Construct nests to protect and survive
Lindisfarne was, and still is, a refuge. Its monastic buildings provided a safe environment for the monks to work, worship and study. Its castle has protected the islanders from invaders. Its village continues to provide a warm welcome for visitors. Explore the idea of shelter and protection.
- Collect wires, electric cables, string, twigs, grasses, feathers, mosses and fibres.
- Weave a nest by first constructing a hoop or ring from a strong but bendy twig or wire. Lash it together with grass, string or thin wire or cable.
- Reinforce this hoop with more material wrapped and bound around it.
- Begin to weave a basket form beneath the hoop using thinner fibres or wires and cables - under and over, under and over. Don't worry if your nest looks a bit messy - the birds certainly don't!
- Incorporate objects into your weaving - nuts, seed heads, dried flowers, electrical components, LED's or fairy lights.
- Put eggs in the nest - they could be real hens eggs, or quails or chocolate. Try boiling hens eggs with onion skins and then paint or draw over the blotchy surface you obtain. Metallic pens work well. Lay mechanical eggs - rusty machine parts, ball bearings, marbles in the nest.
- Take digital photographs of your nest in different locations - a tree or bush, in undergrowth, on a beach or amongst rocks.
- Apply textures, filters and captions to your photographs using image manipulation software.
- Print and add to your Research Book
(see Nest Building Image).
Raids by Viking warriors eventually drove the monks from the island of Lindisfarne. They took with them the precious remains of St. Cuthbert and the Sacred Book made in his honour. They traveled for many years across the wilds of Northern England before finding refuge at Durham. Here the followers of Cuthbert and the protectors of the Sacred Book founded a new monastery which was to become the great Cathedral of Durham. Explore the idea of sheltering from a natural or man-made disaster in a series of drawings and prints.
- Dress up some friends in old coats and blankets. Get them to huddle together as if trying to protect each other from a terrible threat.
- Take digital photographs (see Figures image).
- Collect and scan images of disaster - the results of storms, floods, earthquakes and wars.
- Use image manipulation software to combine this material into a composition where people shelter behind rubble, a wall, a fence or in a ruined building for protection from a destructive force.
- Alternatively, photocopies of the images could be collaged together (see Shelter Montage image).
- Use the printout or collage of the composition as the foundation for a collographic printing block. This is simply made by first sticking the collage or print to a piece of stiff cardboard and then pasting cut and torn textured materials onto it. Pieces of crumpled paper, corrugated cardboard, textured wall papers, textured plastic, string, textiles, sand paper, sand mixed with glue or thick glue left to dry all work well.
- Make sure that everything is stuck down firmly. Cover the collograph in a layer of glue, varnish or spray with enamel car paint to fix the surface and give extra strength. (see Shelter Block image)

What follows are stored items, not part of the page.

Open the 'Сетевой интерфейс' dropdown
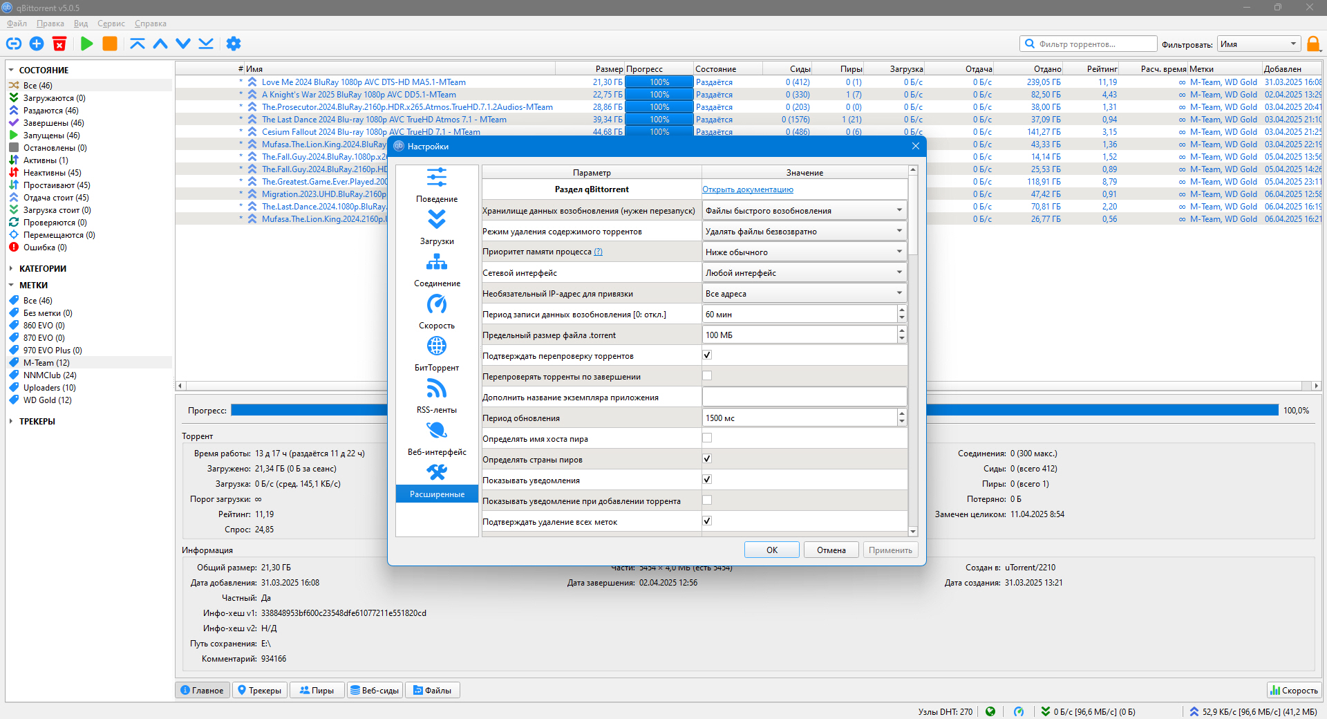 (x=804, y=272)
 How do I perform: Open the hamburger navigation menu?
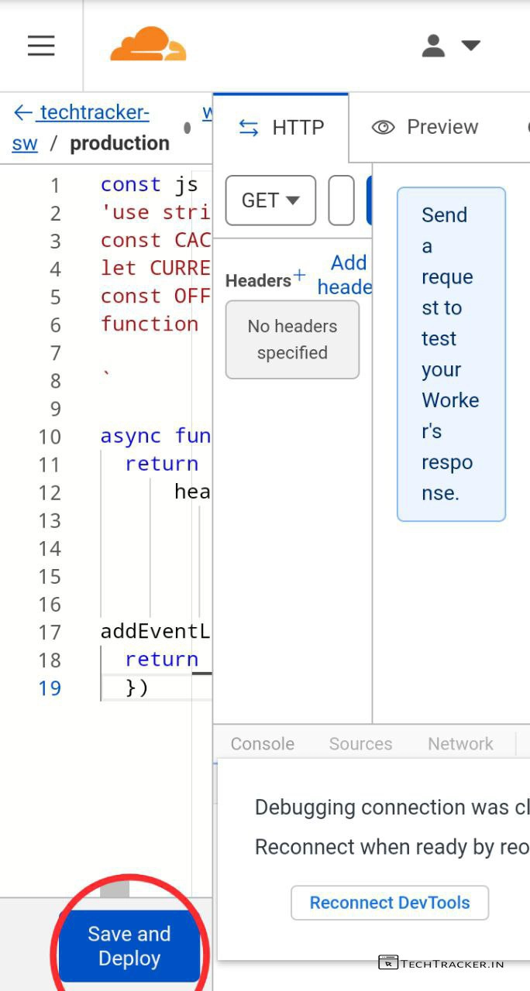click(41, 46)
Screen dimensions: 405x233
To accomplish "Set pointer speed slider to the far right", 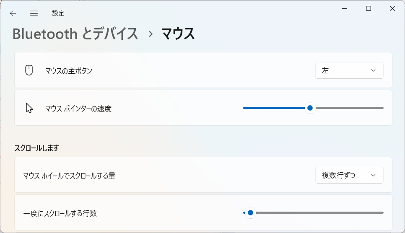I will point(383,108).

- Apply a layer of printing ink to the printing block using a brush or a roller, lay a piece of thin photocopying paper over the top and rub vigorously on the back of the paper. Use your fingers and thumbs to get into all of the hollows and grooves to pick up as much ink as possible.
- Gently peel away the paper to reveal your print. (see Shelter Print image)
- Experiment with different colours
- Use your own homemade paints to print with. Print with mud or coal dust.
- If you have access to a printing press use dampened thick paper and run the block through under a lot of pressure to emboss the paper
- Add one of your prints to your Research Book.